Dernière mise à jour : 27 juil.

Bonjour amis blogueurs. Comme vous pouvez le constater le titre a encore été légèrement modifié en accord avec l'usage canadien du "sacre". Pour ceux qui l'ignorent on appelle ainsi la façon propre aux Québécois d'utiliser des mots du registre religieux chrétien pour exprimer des jurons qui recouvrent différents états émotionnels. Tabernacle est ainsi largement utilisé mais l'usage l'a modifié phonétiquement et on le transcrit plutôt par tabarnack.


Je vous propose ici la lecture du deuxième chapitre du roman dont je finalise actuellement les corrections.

« Entrez ! »Foucault pénètre dans le bureau, vaguement inquiet. Il lui a semblé déceler une pointe d’irritation dans la tonalité de l’injonction.
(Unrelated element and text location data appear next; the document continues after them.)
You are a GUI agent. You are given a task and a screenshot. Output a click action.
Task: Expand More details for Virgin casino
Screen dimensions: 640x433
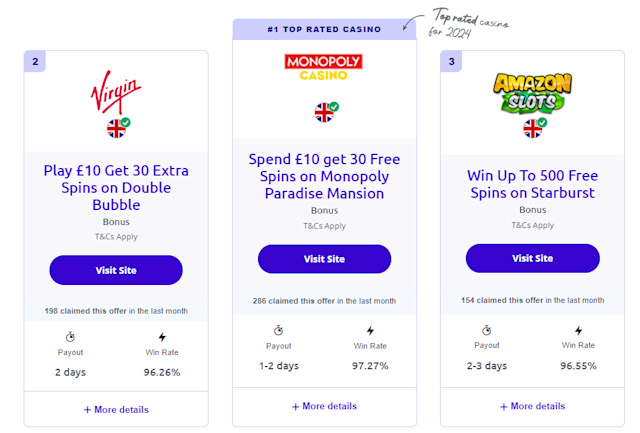pos(116,409)
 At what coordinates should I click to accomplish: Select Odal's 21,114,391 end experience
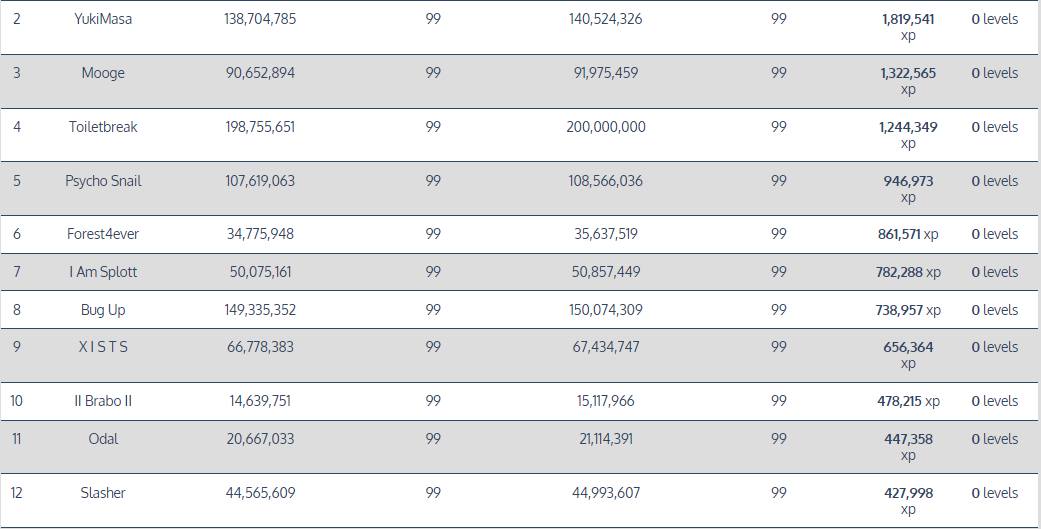(x=606, y=439)
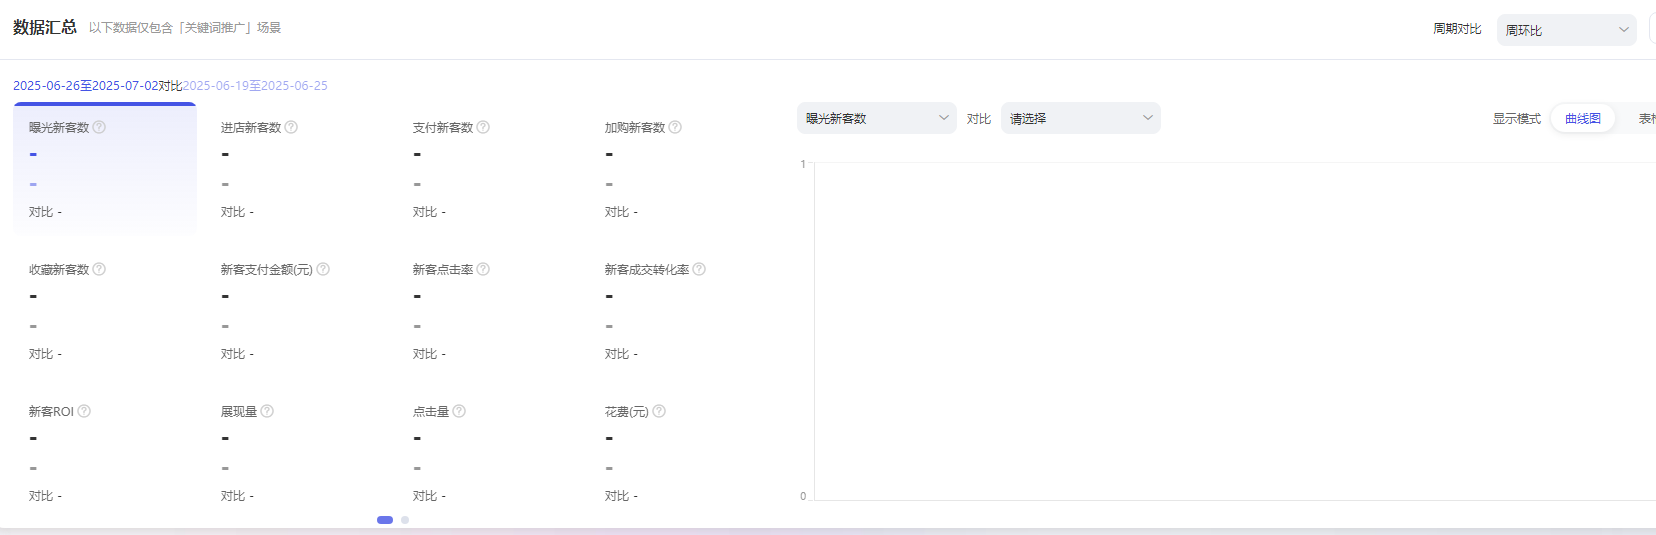Screen dimensions: 1656x535
Task: Open the 周环比 period comparison dropdown
Action: tap(1566, 30)
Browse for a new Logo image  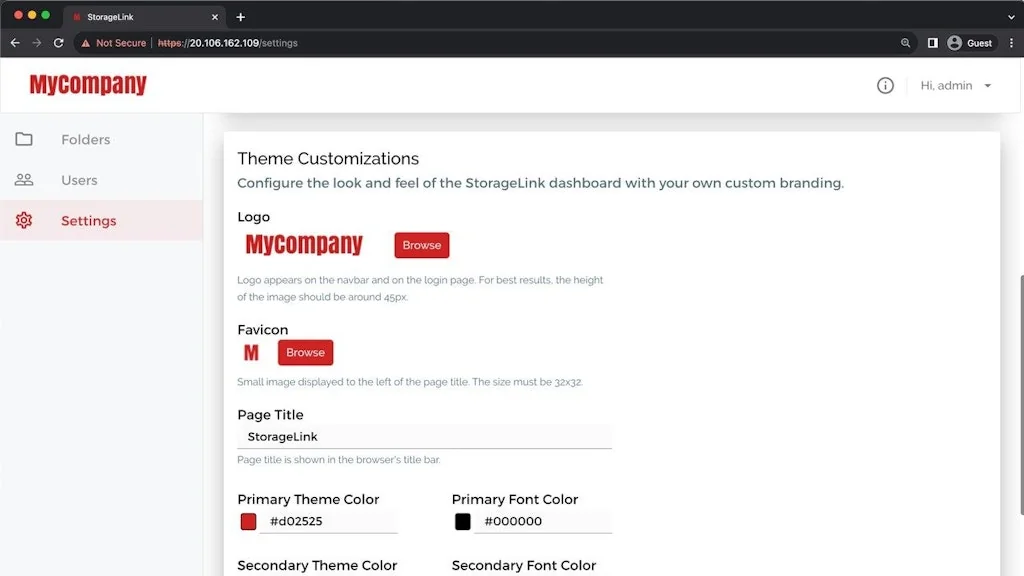[421, 245]

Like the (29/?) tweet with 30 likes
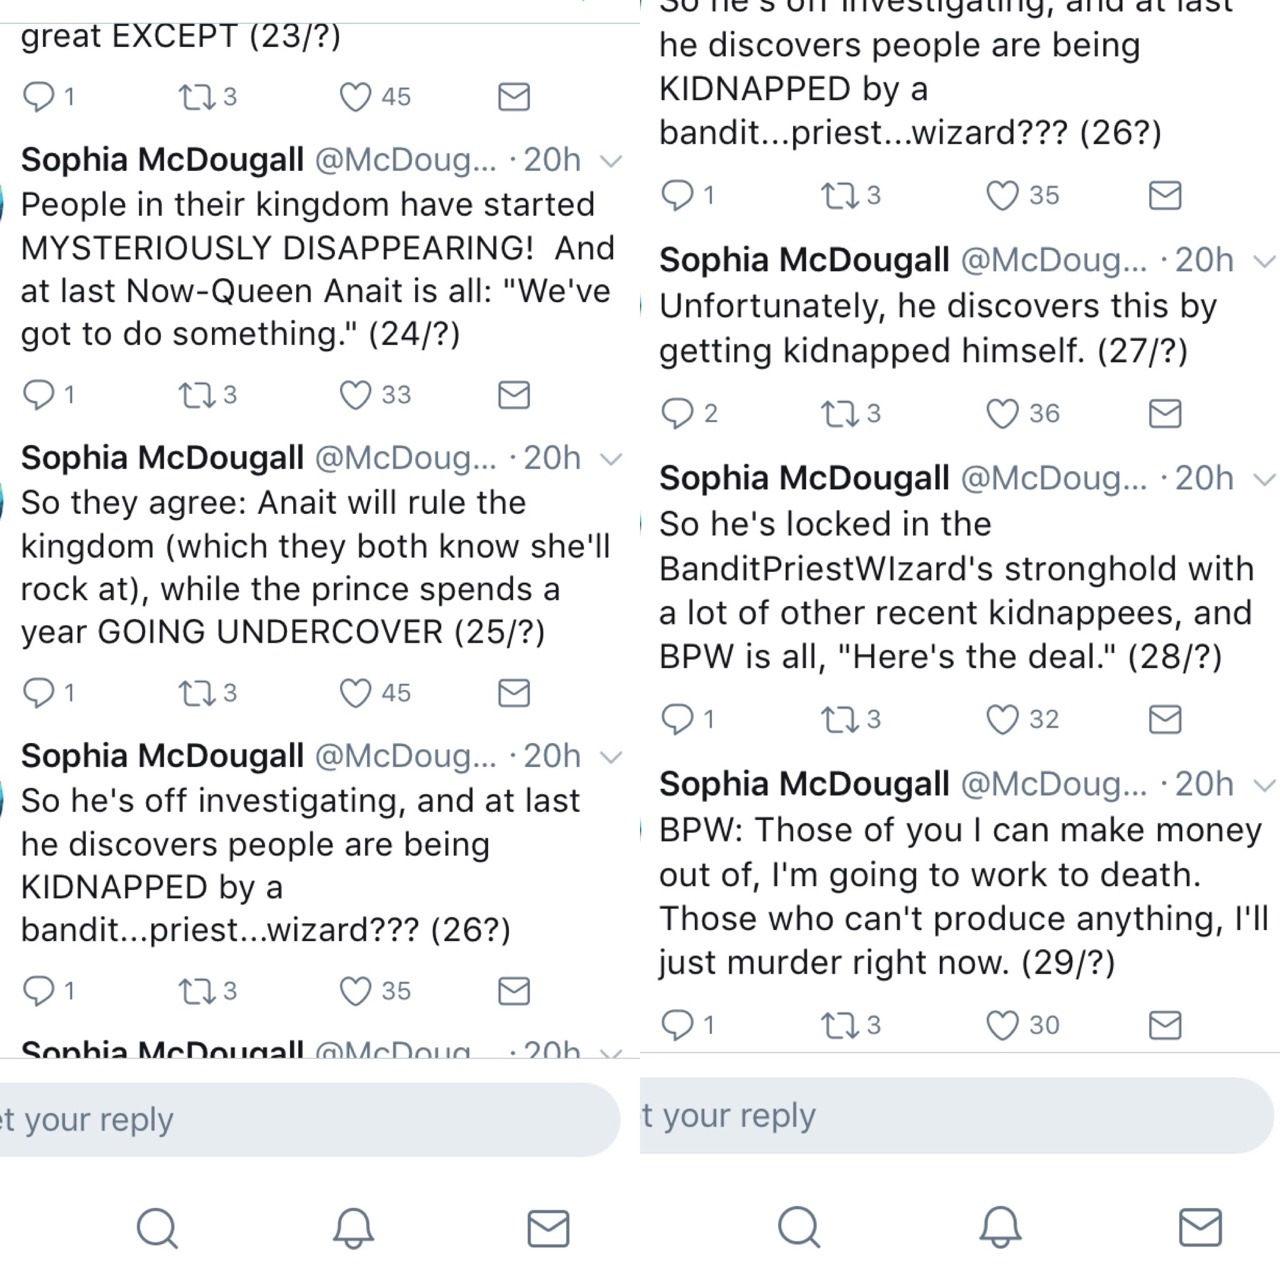click(1002, 1025)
Avec ce Ranin, on ne sait jamais sur quel pied danser. Son humeur peut changer d’une seconde à l’autre. Ça se manifeste d’abord par une mutation insidieuse de sa physionomie. Quand ça le prend, ses lèvres d’habitudes fines et bizarrement écarlates se pincent, soudainement exsangues. Son visage, habituellement pâle, se transforme alors en une mosaïque de macules rougeâtres. À croire que le flux de sa circulation s’inverse d’un seul coup. Ce phénomène déroutant doit probablement avoir un rapport avec le fameux tempérament atrabilaire dont le Père Jason les bassine depuis une semaine en cours de littérature.
— Bonjour mon Père.
— Salut Foucault. Bien dormi ? II a l’air de bon poil, pense Foucault. Malgré son caractère bizarre, il apprécie l’homme. Exquis, d’une érudition et d’un éclectisme inégalables, il s’adresse ordinairement à eux, les élèves, en postulant qu’ils sont intelligents. Du coup son bureau est un havre de chaleur humaine et d’émulation intellectuelle. Beaucoup aiment s’y retrouver à la veillée malgré l’éternelle menace d’orage, susceptible d’interrompre sans préavis la réunion. En pareil cas, ils se retrouvent tous bras ballants dans le couloir à supputer sur les raisons cachées de cette mystérieuse inconstance.
— Très bien, merci mon Père.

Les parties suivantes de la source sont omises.